Collected data:
:::

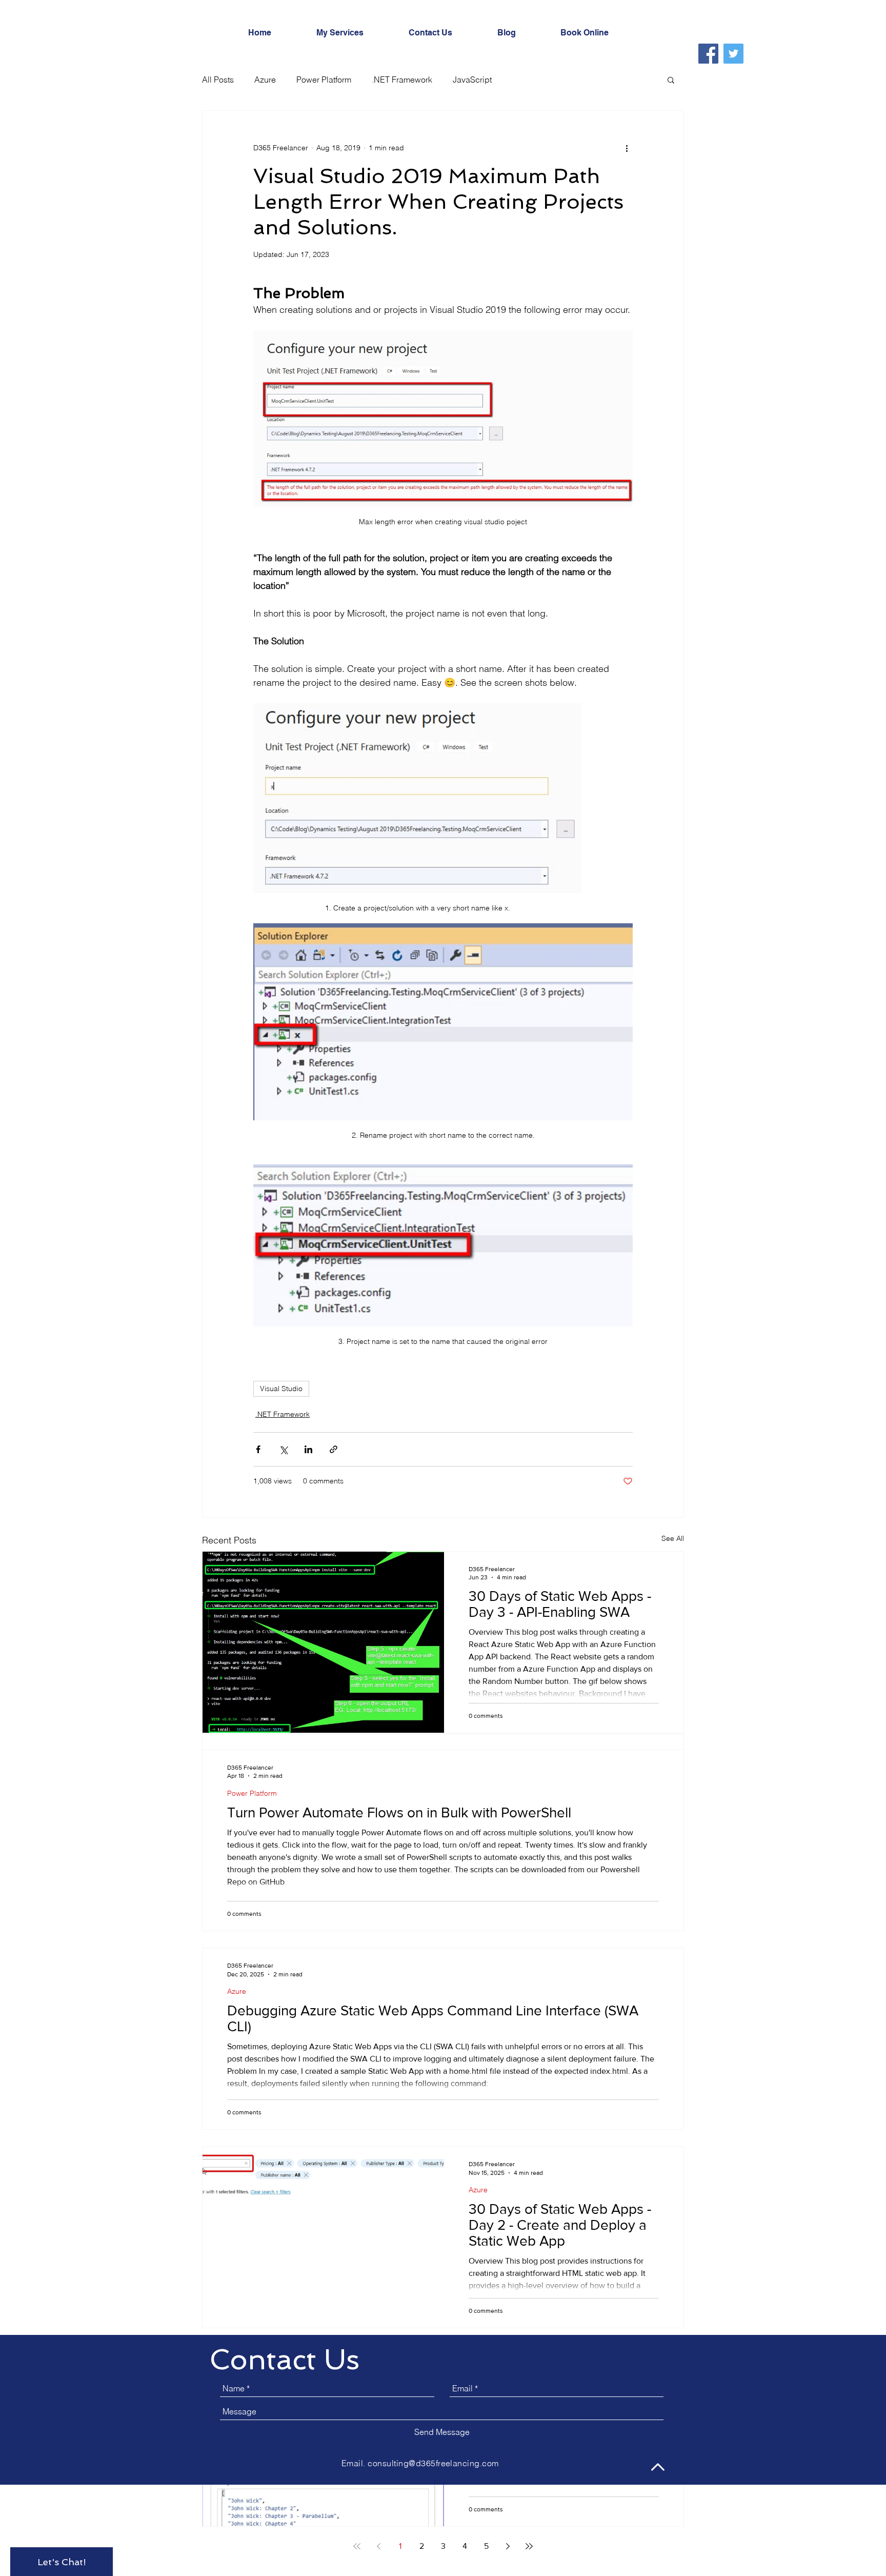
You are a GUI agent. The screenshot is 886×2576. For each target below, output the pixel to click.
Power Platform (323, 79)
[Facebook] (708, 54)
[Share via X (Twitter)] (283, 1449)
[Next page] (507, 2546)
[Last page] (529, 2546)
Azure (265, 79)
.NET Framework (402, 79)
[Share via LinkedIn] (308, 1449)
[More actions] (626, 148)
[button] (671, 79)
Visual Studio (281, 1388)
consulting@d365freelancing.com (433, 2463)
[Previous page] (378, 2546)
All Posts (218, 79)
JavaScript (472, 79)
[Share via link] (333, 1449)
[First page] (357, 2546)
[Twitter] (733, 54)
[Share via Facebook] (258, 1449)
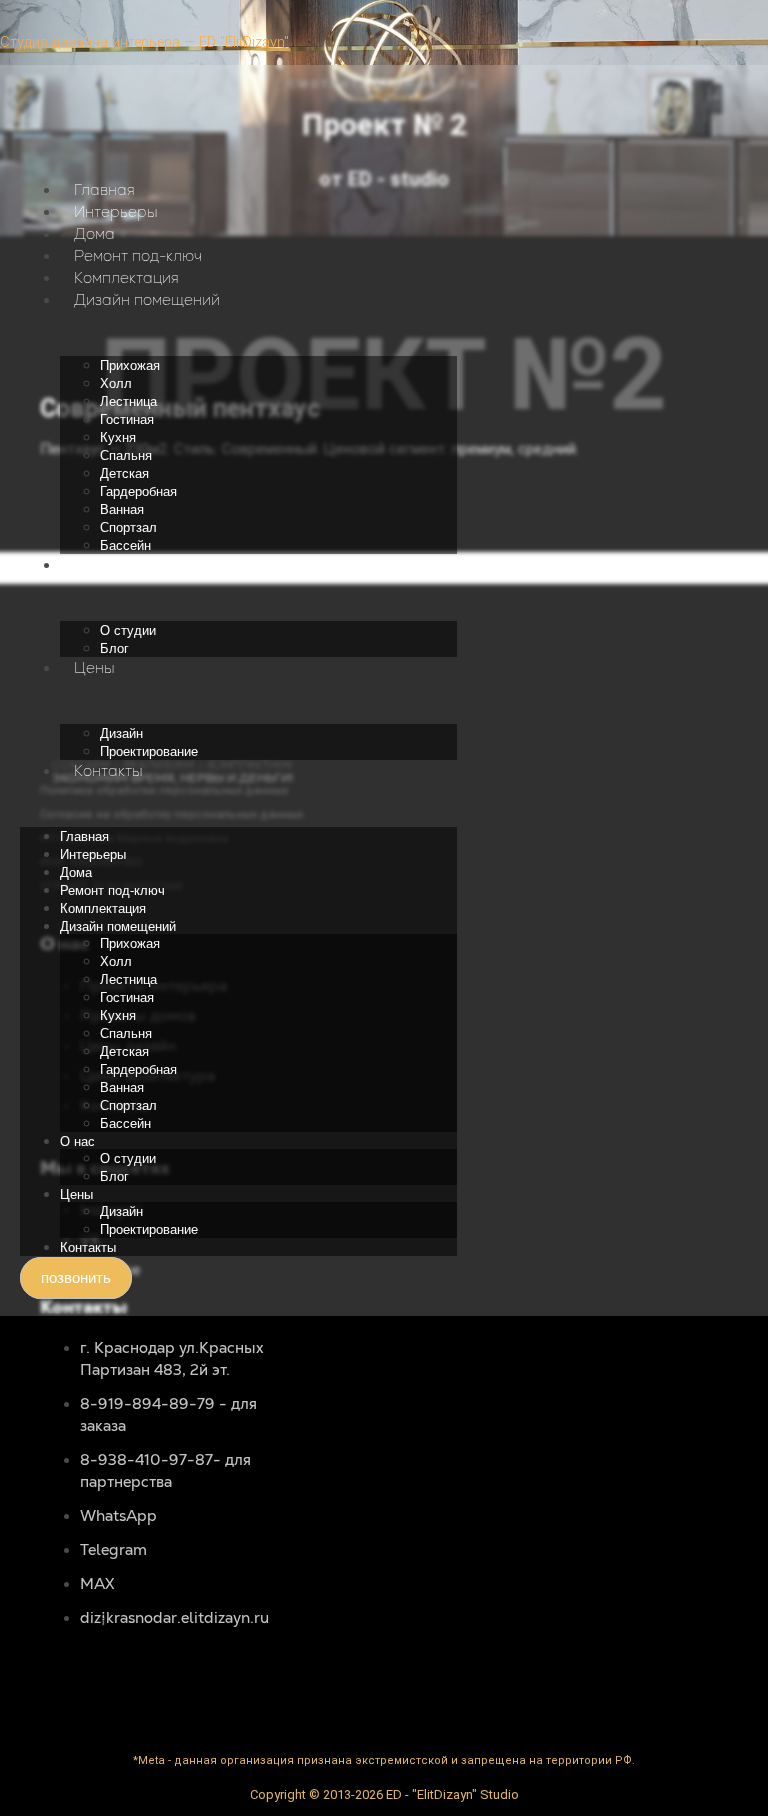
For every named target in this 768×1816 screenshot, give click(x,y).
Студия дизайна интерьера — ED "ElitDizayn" (144, 42)
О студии (128, 630)
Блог (114, 648)
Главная (104, 189)
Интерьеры (116, 211)
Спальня (126, 455)
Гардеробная (138, 491)
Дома (94, 233)
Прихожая (130, 365)
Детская (124, 473)
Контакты (108, 770)
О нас (95, 564)
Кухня (118, 437)
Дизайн (121, 733)
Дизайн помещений (147, 299)
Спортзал (128, 527)
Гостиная (127, 419)
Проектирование (149, 751)
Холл (116, 383)
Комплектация (126, 277)
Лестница (128, 401)
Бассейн (125, 545)
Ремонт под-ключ (138, 255)
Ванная (122, 509)
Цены (94, 667)
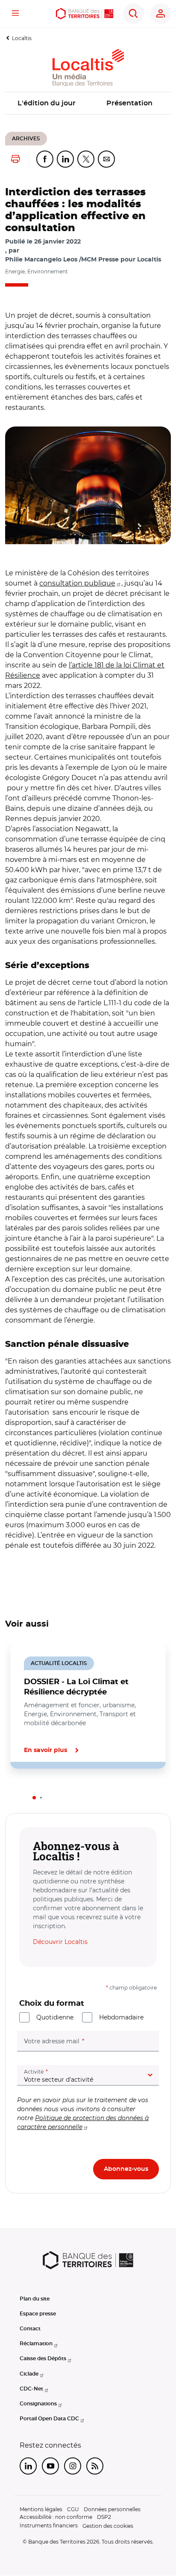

:::

*Exercise objective:*
Would you repeat the entries exactly, but with no pictures?

*Exercise answer:*
You are a GUI agent. The screenshot is 886×2576. For each target below, output the pixel to click.
Power Platform (323, 79)
[Facebook] (708, 54)
[Share via X (Twitter)] (283, 1449)
[Next page] (507, 2546)
[Last page] (529, 2546)
Azure (265, 79)
.NET Framework (402, 79)
[Share via LinkedIn] (308, 1449)
[More actions] (626, 148)
[button] (671, 79)
Visual Studio (281, 1388)
consulting@d365freelancing.com (433, 2463)
[Previous page] (378, 2546)
All Posts (218, 79)
JavaScript (472, 79)
[Share via link] (333, 1449)
[First page] (357, 2546)
[Twitter] (733, 54)
[Share via Facebook] (258, 1449)
For every named target in this 768×1816 screenshot, give click(x,y).
Студия дизайна интерьера — ED "ElitDizayn" (144, 42)
О студии (128, 630)
Блог (114, 648)
Главная (104, 189)
Интерьеры (116, 211)
Спальня (126, 455)
Гардеробная (138, 491)
Дома (94, 233)
Прихожая (130, 365)
Детская (124, 473)
Контакты (108, 770)
О нас (95, 564)
Кухня (118, 437)
Дизайн (121, 733)
Дизайн помещений (147, 299)
Спортзал (128, 527)
Гостиная (127, 419)
Проектирование (149, 751)
Холл (116, 383)
Комплектация (126, 277)
Лестница (128, 401)
Бассейн (125, 545)
Ремонт под-ключ (138, 255)
Ванная (122, 509)
Цены (94, 667)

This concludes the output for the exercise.